■ What to work on ■
Your job is to copy all the entries precisely as they stand.

■ Material shown ■
- Opening Delimiter -
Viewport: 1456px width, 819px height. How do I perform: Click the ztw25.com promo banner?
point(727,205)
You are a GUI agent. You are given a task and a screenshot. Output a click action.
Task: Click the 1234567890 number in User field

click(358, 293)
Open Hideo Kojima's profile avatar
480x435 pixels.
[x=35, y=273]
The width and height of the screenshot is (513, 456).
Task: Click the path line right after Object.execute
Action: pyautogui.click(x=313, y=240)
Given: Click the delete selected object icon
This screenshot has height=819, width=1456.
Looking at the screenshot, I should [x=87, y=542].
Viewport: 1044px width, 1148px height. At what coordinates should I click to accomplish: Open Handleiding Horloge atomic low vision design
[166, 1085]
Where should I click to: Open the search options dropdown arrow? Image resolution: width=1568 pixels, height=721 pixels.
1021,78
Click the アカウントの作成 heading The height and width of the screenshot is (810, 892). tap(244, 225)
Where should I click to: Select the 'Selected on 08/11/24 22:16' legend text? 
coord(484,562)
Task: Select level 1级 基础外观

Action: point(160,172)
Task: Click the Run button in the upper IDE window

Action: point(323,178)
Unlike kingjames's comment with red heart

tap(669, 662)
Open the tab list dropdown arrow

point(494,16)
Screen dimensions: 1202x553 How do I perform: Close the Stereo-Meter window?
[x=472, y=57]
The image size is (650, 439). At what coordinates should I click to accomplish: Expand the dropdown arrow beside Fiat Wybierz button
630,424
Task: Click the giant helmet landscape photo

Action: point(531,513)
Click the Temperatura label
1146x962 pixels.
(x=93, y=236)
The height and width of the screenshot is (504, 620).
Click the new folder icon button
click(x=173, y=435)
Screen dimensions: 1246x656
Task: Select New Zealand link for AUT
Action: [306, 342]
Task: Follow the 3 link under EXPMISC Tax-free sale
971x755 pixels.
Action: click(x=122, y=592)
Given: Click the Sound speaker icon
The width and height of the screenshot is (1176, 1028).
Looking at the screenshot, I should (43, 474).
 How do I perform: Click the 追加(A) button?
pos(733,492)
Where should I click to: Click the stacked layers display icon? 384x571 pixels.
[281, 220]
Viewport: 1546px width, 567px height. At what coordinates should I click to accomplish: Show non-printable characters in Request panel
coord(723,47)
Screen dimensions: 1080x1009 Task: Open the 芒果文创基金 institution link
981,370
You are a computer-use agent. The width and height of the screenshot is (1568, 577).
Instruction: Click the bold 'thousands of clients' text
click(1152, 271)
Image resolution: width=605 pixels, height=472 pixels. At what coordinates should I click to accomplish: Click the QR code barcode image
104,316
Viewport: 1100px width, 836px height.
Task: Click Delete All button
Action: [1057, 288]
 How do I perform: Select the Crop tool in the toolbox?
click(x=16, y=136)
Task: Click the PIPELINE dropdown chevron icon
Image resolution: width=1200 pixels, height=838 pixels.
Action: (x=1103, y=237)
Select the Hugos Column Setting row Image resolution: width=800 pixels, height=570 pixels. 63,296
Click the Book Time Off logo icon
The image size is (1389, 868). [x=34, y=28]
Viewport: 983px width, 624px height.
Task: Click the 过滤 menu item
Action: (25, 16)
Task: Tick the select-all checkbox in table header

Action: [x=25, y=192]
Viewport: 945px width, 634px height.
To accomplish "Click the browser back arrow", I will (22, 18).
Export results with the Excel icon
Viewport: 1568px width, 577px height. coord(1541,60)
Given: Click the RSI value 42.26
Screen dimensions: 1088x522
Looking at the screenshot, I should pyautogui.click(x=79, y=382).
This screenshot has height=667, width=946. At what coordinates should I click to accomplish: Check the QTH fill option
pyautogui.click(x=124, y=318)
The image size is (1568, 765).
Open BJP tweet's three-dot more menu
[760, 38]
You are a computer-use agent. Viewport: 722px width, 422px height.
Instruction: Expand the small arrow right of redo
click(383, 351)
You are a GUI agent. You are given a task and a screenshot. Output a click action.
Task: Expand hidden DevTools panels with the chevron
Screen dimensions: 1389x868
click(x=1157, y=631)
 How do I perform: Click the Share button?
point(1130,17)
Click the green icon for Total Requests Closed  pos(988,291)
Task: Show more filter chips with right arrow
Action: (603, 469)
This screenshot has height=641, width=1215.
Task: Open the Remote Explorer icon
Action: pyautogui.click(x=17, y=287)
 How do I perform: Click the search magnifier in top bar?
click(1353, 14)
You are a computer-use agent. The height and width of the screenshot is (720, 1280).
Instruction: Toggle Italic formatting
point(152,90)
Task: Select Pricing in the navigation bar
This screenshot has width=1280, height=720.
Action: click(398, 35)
- Closing Delimiter -
■ Solution for this problem ■
Viewport: 1456px width, 819px height. How do I perform: Click the ztw25.com promo banner?
point(727,205)
You are a GUI agent. You are given a task and a screenshot. Output a click action.
Task: Click the 1234567890 number in User field

click(358, 293)
Open Hideo Kojima's profile avatar
480x435 pixels.
[x=35, y=273]
The width and height of the screenshot is (513, 456).
Task: Click the path line right after Object.execute
Action: pyautogui.click(x=313, y=240)
Given: Click the delete selected object icon
This screenshot has height=819, width=1456.
Looking at the screenshot, I should [x=87, y=542].
Viewport: 1044px width, 1148px height. At what coordinates should I click to accomplish: Open Handleiding Horloge atomic low vision design
[166, 1085]
Where should I click to: Open the search options dropdown arrow? Image resolution: width=1568 pixels, height=721 pixels.
1021,78
Click the アカウントの作成 heading The height and width of the screenshot is (810, 892). tap(244, 225)
Where should I click to: Select the 'Selected on 08/11/24 22:16' legend text? 
coord(484,562)
Task: Select level 1级 基础外观

Action: point(160,172)
Task: Click the Run button in the upper IDE window

Action: point(323,178)
Unlike kingjames's comment with red heart

tap(669, 662)
Open the tab list dropdown arrow

point(494,16)
Screen dimensions: 1202x553 How do I perform: Close the Stereo-Meter window?
[x=472, y=57]
The image size is (650, 439). At what coordinates should I click to accomplish: Expand the dropdown arrow beside Fiat Wybierz button
630,424
Task: Click the giant helmet landscape photo

Action: point(531,513)
Click the Temperatura label
1146x962 pixels.
(x=93, y=236)
The height and width of the screenshot is (504, 620).
Click the new folder icon button
click(x=173, y=435)
Screen dimensions: 1246x656
Task: Select New Zealand link for AUT
Action: [306, 342]
Task: Follow the 3 link under EXPMISC Tax-free sale
971x755 pixels.
Action: click(x=122, y=592)
Given: Click the Sound speaker icon
The width and height of the screenshot is (1176, 1028).
Looking at the screenshot, I should (43, 474).
 How do I perform: Click the 追加(A) button?
pos(733,492)
Where should I click to: Click the stacked layers display icon? 384x571 pixels.
[281, 220]
Viewport: 1546px width, 567px height. At what coordinates should I click to accomplish: Show non-printable characters in Request panel
coord(723,47)
Screen dimensions: 1080x1009 Task: Open the 芒果文创基金 institution link
981,370
You are a computer-use agent. The width and height of the screenshot is (1568, 577).
Instruction: Click the bold 'thousands of clients' text
click(1152, 271)
Image resolution: width=605 pixels, height=472 pixels. At what coordinates should I click to accomplish: Click the QR code barcode image
104,316
Viewport: 1100px width, 836px height.
Task: Click Delete All button
Action: [1057, 288]
 How do I perform: Select the Crop tool in the toolbox?
click(x=16, y=136)
Task: Click the PIPELINE dropdown chevron icon
Image resolution: width=1200 pixels, height=838 pixels.
Action: (x=1103, y=237)
Select the Hugos Column Setting row Image resolution: width=800 pixels, height=570 pixels. 63,296
Click the Book Time Off logo icon
The image size is (1389, 868). [x=34, y=28]
Viewport: 983px width, 624px height.
Task: Click the 过滤 menu item
Action: (25, 16)
Task: Tick the select-all checkbox in table header

Action: [x=25, y=192]
Viewport: 945px width, 634px height.
To accomplish "Click the browser back arrow", I will (22, 18).
Export results with the Excel icon
Viewport: 1568px width, 577px height. coord(1541,60)
Given: Click the RSI value 42.26
Screen dimensions: 1088x522
Looking at the screenshot, I should pyautogui.click(x=79, y=382).
This screenshot has height=667, width=946. At what coordinates should I click to accomplish: Check the QTH fill option
pyautogui.click(x=124, y=318)
The image size is (1568, 765).
Open BJP tweet's three-dot more menu
[760, 38]
You are a computer-use agent. Viewport: 722px width, 422px height.
Instruction: Expand the small arrow right of redo
click(383, 351)
You are a GUI agent. You are given a task and a screenshot. Output a click action.
Task: Expand hidden DevTools panels with the chevron
Screen dimensions: 1389x868
click(x=1157, y=631)
 How do I perform: Click the Share button?
point(1130,17)
Click the green icon for Total Requests Closed  pos(988,291)
Task: Show more filter chips with right arrow
Action: (603, 469)
This screenshot has height=641, width=1215.
Task: Open the Remote Explorer icon
Action: pyautogui.click(x=17, y=287)
 How do I perform: Click the search magnifier in top bar?
click(1353, 14)
You are a computer-use agent. The height and width of the screenshot is (720, 1280).
Instruction: Toggle Italic formatting
point(152,90)
Task: Select Pricing in the navigation bar
This screenshot has width=1280, height=720.
Action: click(398, 35)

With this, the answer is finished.